It has been a busy few weeks, the end of the school year, the last weeks with students for me. I am finishing up my work a couple of weeks prior to the end of the school year. I see the pressure to get everything done before the close of school, before the final exams, in both students and teachers. The changeable weather adds to the frenzied environment. I also notice each year end that some students struggle with the separation from the structure, support, and sometimes safety that our schools represent to them. Summer is coming and that is not always a welcomed thing in some of our neighborhoods and for some of our young people.
I was teaching this week in an urban school where gunfire in the neighborhood is sadly too prevalent.

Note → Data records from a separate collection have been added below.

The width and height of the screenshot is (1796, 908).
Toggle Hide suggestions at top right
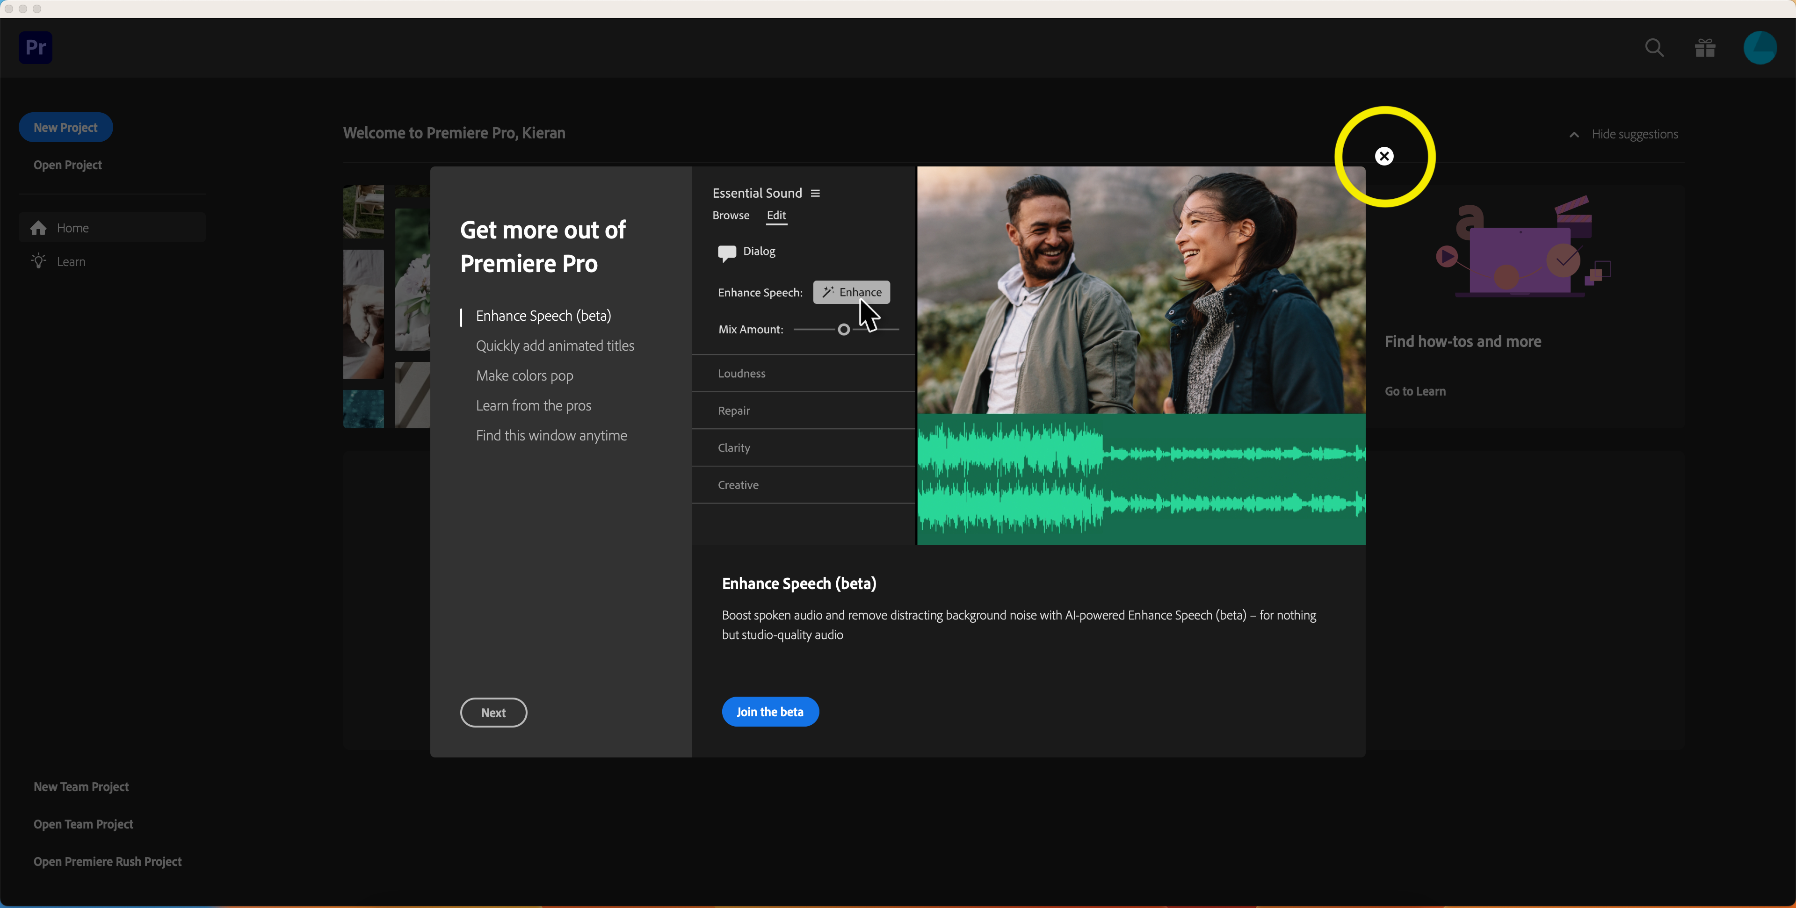tap(1621, 134)
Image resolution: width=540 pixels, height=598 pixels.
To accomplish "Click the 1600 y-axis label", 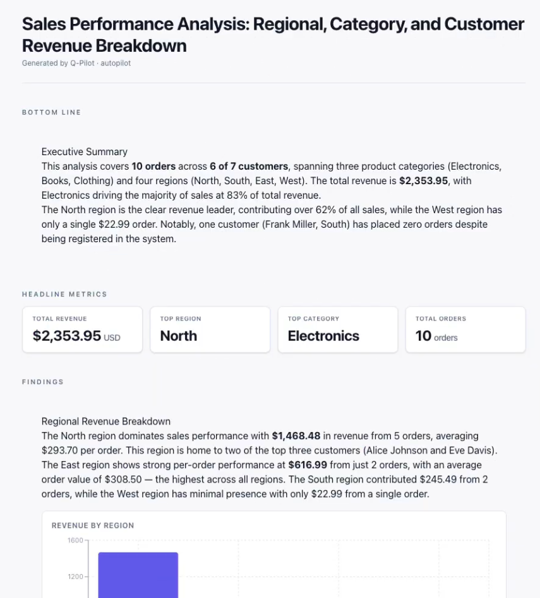I will [x=75, y=541].
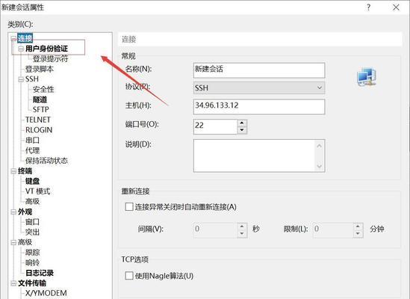
Task: Enable 使用Nagle算法 checkbox
Action: point(129,276)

A district supply truck was loading things into the school a couple of floors below the window of the room where I was starting to get the students in the next period ready to brainstorm. A sharp noise rang out, startling the class and one young man quickly ducked and starting scanning the room. The noise resembled that of a shot and he did what he has been prepared to do, protect himself and get low to the ground. He quickly sorted out that the sound was not a gun and laughed a bit at himself as he caught my eye, straightening his body and taking his chair. I smiled and quietly affirmed, "That was an appropriate response." We connected for a moment and I believe that there was an instant of understanding that made a difference in his engagement in the lesson for the day, perhaps even his final output.
I am in the business of garnering trust quickly with students. I do not have the luxury of a school year's worth of conversation, instruction, relationship. I need to be someone who can not only be trusted but valued for bringing them an enjoyable as well as educational experience. I ask them to rely upon me, drop hesitancy and fear, buy into my plan and somehow I expect that most will. Then we get to work. I have discovered over the decade I have put into my teaching work, that the first 2 days are full of tests. It is my responsibility to show myself well to these students and to also establish that I am the tour guide on this journey, they are the passengers, and that this hierarchy is the rule.

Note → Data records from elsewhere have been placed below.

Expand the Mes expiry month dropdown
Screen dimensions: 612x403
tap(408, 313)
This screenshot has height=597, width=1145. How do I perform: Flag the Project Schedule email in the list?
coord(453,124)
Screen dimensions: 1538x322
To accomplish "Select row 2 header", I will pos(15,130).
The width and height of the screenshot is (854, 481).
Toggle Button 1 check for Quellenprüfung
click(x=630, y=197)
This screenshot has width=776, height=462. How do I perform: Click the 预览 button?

By the third day, the lessons tend to flow better and students are more likely to commit their attention to the tasks at hand as well as contribute to the conversations. I am big on the conversations. They are more important to me than the graphic organizers and the forms and templates for creating cookie cutter poems that could be offered. The critical thinking starts with a series of provocations in the form of questions, inquiry that strays sometimes from the routine of the classroom that the teacher has created. Understand that I have tremendous respect for that routine but I have equal respect for the input of elements that stand to the side of the routine. I also respect the inherent intelligence and capacity of the students. I enter with no preconceived notions about their abilities or limitations. I may discover those throughout my residency but it is an "open book" when I first enter a teacher's realm. If this approach is not of value to a teacher, it will not be a smooth ride for us as colleagues.
I had such a week recently. I was challenged daily by my partnering educator, told that I do not understand how to work with "these kids," and that I need to retool my approach to instruction to be able to direct them, to give them the skills that they need. This was challenging and frustrating. No matter how I expressed my direction or my experience, I was critiqued negatively for many things. I had to look very closely at my pedagogy and my reasons for every action each afternoon on my drive home. I had to decompress with friends and vent. But it was a blessing because I understand really well why I take every step in the classroom, why I take my time to weave through the rows and among the tables to hand out papers, why I slide off topic for a moment of humor or politics. I know my teaching style so much better now that I have had this opportunity for assessment and self reflection.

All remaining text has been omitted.